* Consignes à suivre:
Extrayez en entier le texte sur l’exposition Lorna Simpson au Jeu de paume, sans en modifier un seul mot.

* Extrait retenu:
------------------------------

Le Jeu de paume détaille en quelques séries marquantes les préoccupations sociales et culturelles finement mises en scène par la photographe américaine.
Pour la première exposition monographique dans une institution européenne de l’artiste américaine, le Jeu de paume, en association avec la Haus der Kunst de Munich et la Foundation for the Exhibition of Photography, a choisi pour fil directeur les œuvres représentatives des questions qui préoccupent Lorna Simpson depuis plus de trente ans et qui portent en elles les évolutions de son travail. En point de départ cependant ne figure aucune de ses premières photographies réalisées dans la veine de la street photography, du temps où elle était étudiante à la School of Visual Arts à New York puis à l’Université de Californie à San Diego. Le marqueur du début de l’œuvre ne se trouve, ni pour Lorna Simpson ni pour Joan Simon, commissaire de l’exposition, dans cette production documentaire. Il est dans Gestures/Reenactments (« Gestes vécus/Gestes rejoués »), présenté dans la première salle du parcours.
Ce premier montage photo-texte réalisé en 1985 inaugure la réflexion de Simpson sur l’histoire culturelle afro-américaine, la question raciale et sexuelle comme sur le rapport entretenu entre identité et mémoire, réalité et fiction. En six photographies noir et blanc accompagnées d’un récit sous la forme du souvenir d’une conversation sans lien direct avec elles, le corps noir sculptural d’un homme habillé d’un tee-shirt et pantalon blancs, et cadré à chaque fois sur une partie de son corps, tourne en six séquences sur lui-même sans que jamais sa figure n’apparaisse au complet.

------------------------------

(Enregistrements issus d’une source de données)
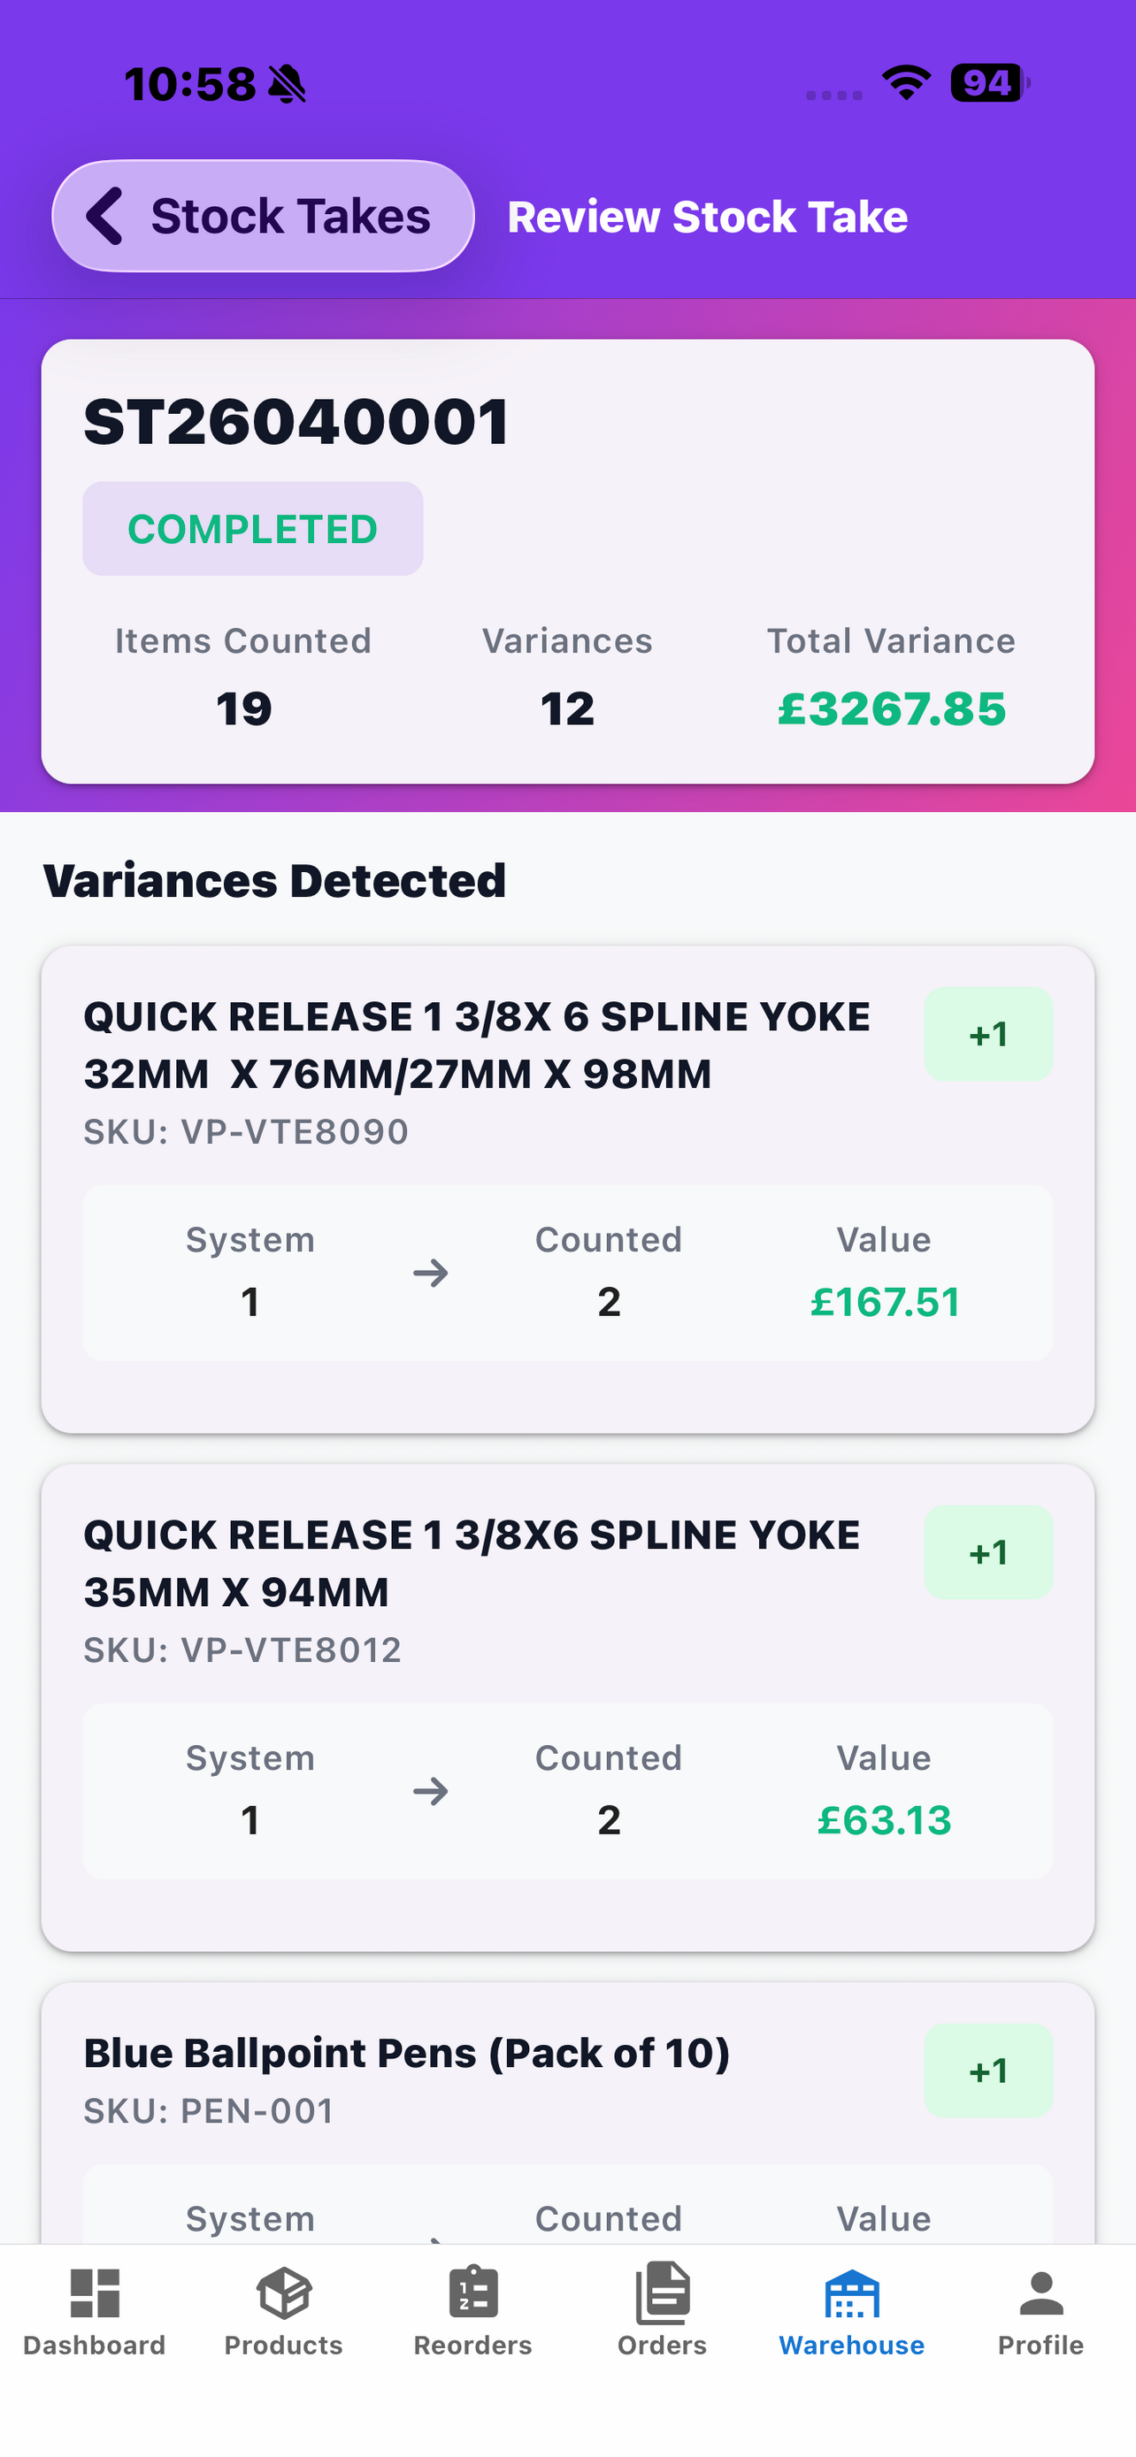1136x2457 pixels.
Task: Open the Reorders clipboard icon
Action: 473,2292
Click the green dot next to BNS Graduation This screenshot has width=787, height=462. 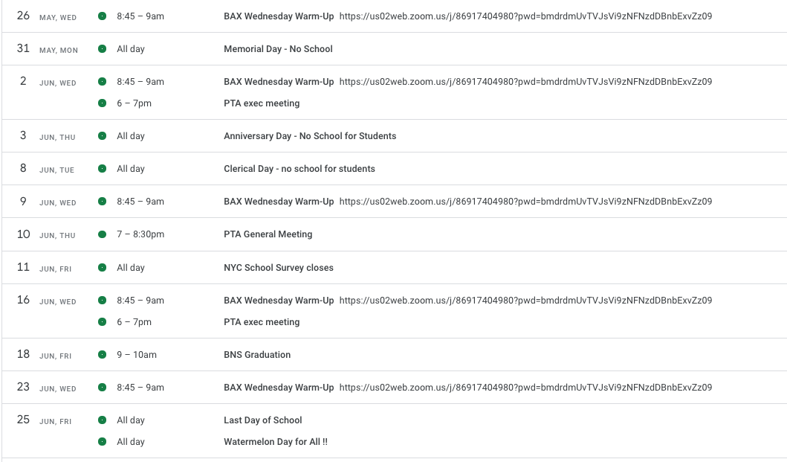[x=102, y=355]
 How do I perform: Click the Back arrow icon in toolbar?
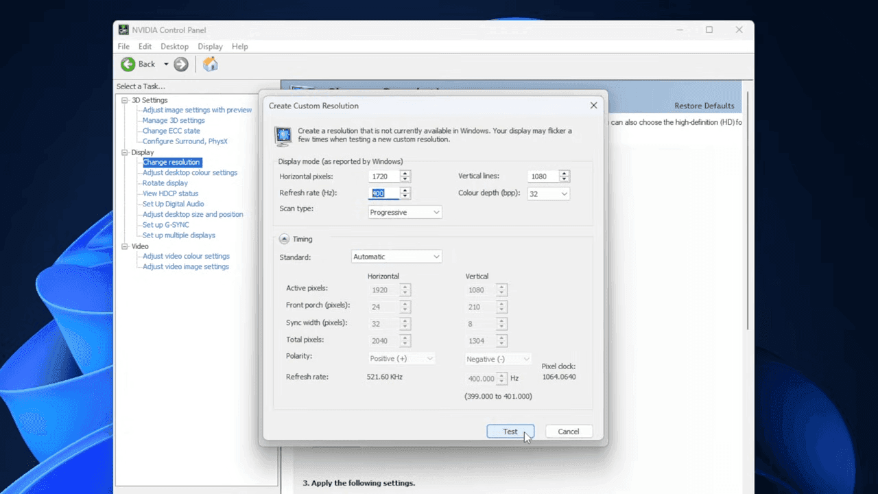click(128, 64)
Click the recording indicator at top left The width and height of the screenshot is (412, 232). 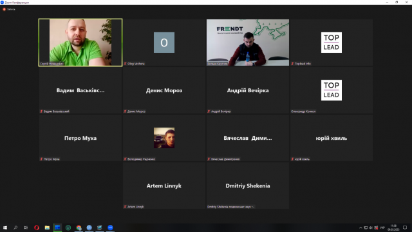(9, 9)
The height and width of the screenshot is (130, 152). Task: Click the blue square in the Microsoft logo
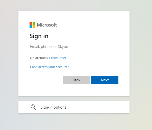coord(31,26)
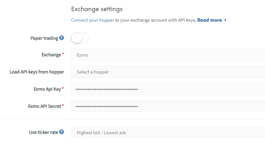The image size is (265, 145).
Task: Click the Paper trading help question-mark icon
Action: coord(62,38)
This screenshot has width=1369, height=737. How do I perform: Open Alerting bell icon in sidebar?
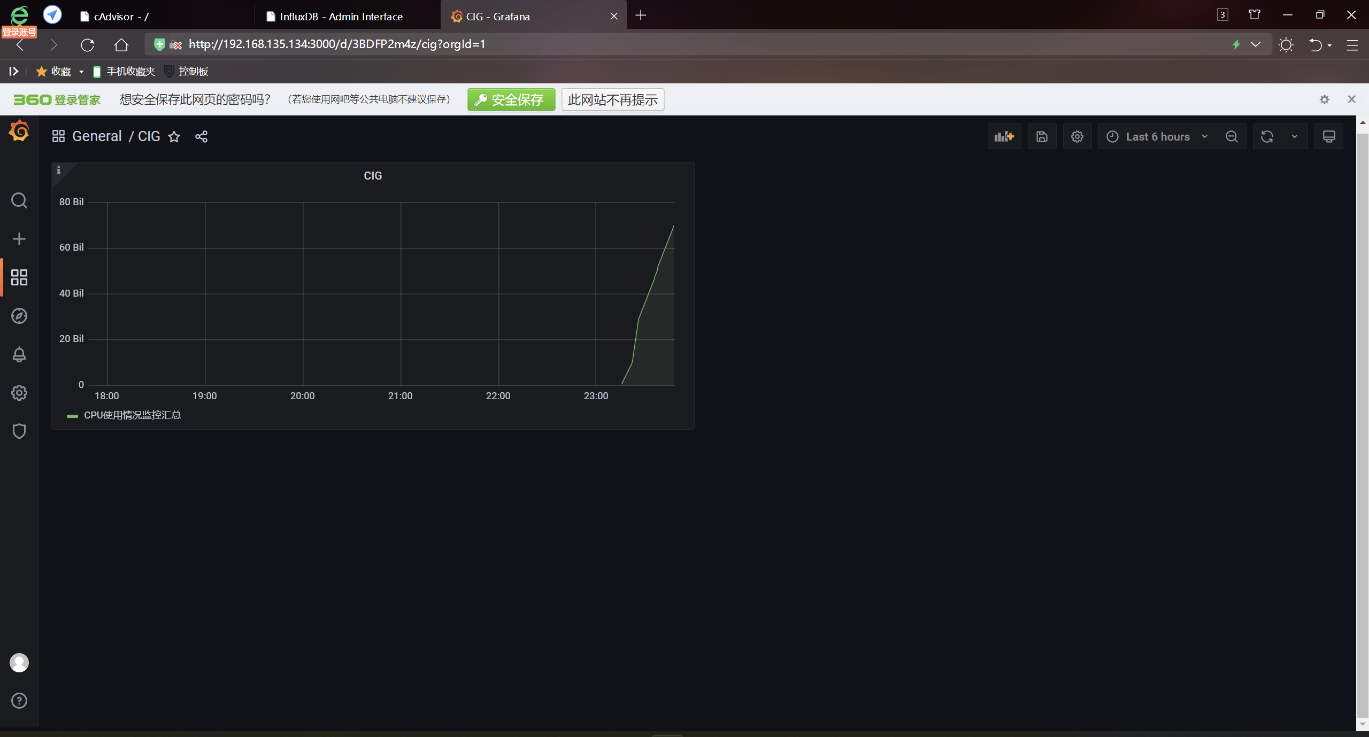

------------------------------

* Réponse complète:
Le Jeu de paume détaille en quelques séries marquantes les préoccupations sociales et culturelles finement mises en scène par la photographe américaine.
Pour la première exposition monographique dans une institution européenne de l’artiste américaine, le Jeu de paume, en association avec la Haus der Kunst de Munich et la Foundation for the Exhibition of Photography, a choisi pour fil directeur les œuvres représentatives des questions qui préoccupent Lorna Simpson depuis plus de trente ans et qui portent en elles les évolutions de son travail. En point de départ cependant ne figure aucune de ses premières photographies réalisées dans la veine de la street photography, du temps où elle était étudiante à la School of Visual Arts à New York puis à l’Université de Californie à San Diego. Le marqueur du début de l’œuvre ne se trouve, ni pour Lorna Simpson ni pour Joan Simon, commissaire de l’exposition, dans cette production documentaire. Il est dans Gestures/Reenactments (« Gestes vécus/Gestes rejoués »), présenté dans la première salle du parcours.
Ce premier montage photo-texte réalisé en 1985 inaugure la réflexion de Simpson sur l’histoire culturelle afro-américaine, la question raciale et sexuelle comme sur le rapport entretenu entre identité et mémoire, réalité et fiction. En six photographies noir et blanc accompagnées d’un récit sous la forme du souvenir d’une conversation sans lien direct avec elles, le corps noir sculptural d’un homme habillé d’un tee-shirt et pantalon blancs, et cadré à chaque fois sur une partie de son corps, tourne en six séquences sur lui-même sans que jamais sa figure n’apparaisse au complet.